┌─ Task material
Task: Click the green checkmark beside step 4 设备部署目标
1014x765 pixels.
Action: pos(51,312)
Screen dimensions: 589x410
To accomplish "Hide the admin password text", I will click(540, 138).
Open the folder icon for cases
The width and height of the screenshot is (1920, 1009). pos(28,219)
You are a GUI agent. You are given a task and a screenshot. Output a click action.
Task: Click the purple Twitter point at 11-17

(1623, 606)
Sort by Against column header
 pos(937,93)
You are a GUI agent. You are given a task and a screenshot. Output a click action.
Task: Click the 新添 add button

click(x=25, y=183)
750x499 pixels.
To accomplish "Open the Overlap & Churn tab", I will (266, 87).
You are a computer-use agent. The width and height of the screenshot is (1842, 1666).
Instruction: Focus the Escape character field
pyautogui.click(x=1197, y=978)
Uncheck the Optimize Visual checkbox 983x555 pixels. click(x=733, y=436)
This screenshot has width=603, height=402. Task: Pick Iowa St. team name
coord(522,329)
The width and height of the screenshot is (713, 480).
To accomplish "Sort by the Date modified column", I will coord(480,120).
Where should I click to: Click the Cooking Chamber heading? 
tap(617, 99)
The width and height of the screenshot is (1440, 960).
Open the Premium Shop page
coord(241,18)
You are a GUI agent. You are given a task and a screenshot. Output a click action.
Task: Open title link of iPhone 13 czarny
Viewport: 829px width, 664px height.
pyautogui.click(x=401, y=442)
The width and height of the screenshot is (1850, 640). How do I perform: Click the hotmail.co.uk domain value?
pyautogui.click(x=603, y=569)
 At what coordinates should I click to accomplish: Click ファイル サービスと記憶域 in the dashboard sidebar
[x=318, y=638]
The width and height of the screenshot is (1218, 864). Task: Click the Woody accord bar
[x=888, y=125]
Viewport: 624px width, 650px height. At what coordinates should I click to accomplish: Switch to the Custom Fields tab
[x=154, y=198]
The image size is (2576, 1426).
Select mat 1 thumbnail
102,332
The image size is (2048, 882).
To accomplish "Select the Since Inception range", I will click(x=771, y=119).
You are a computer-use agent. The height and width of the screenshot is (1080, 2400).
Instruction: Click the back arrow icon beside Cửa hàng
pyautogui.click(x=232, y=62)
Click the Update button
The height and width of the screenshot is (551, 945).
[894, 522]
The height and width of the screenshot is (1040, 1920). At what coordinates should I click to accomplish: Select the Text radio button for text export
└─
## Activity
Check each line of the entries for "image" and copy those that have it.

## Solution to the problem
The image size is (2576, 1426).
The image size is (2048, 882).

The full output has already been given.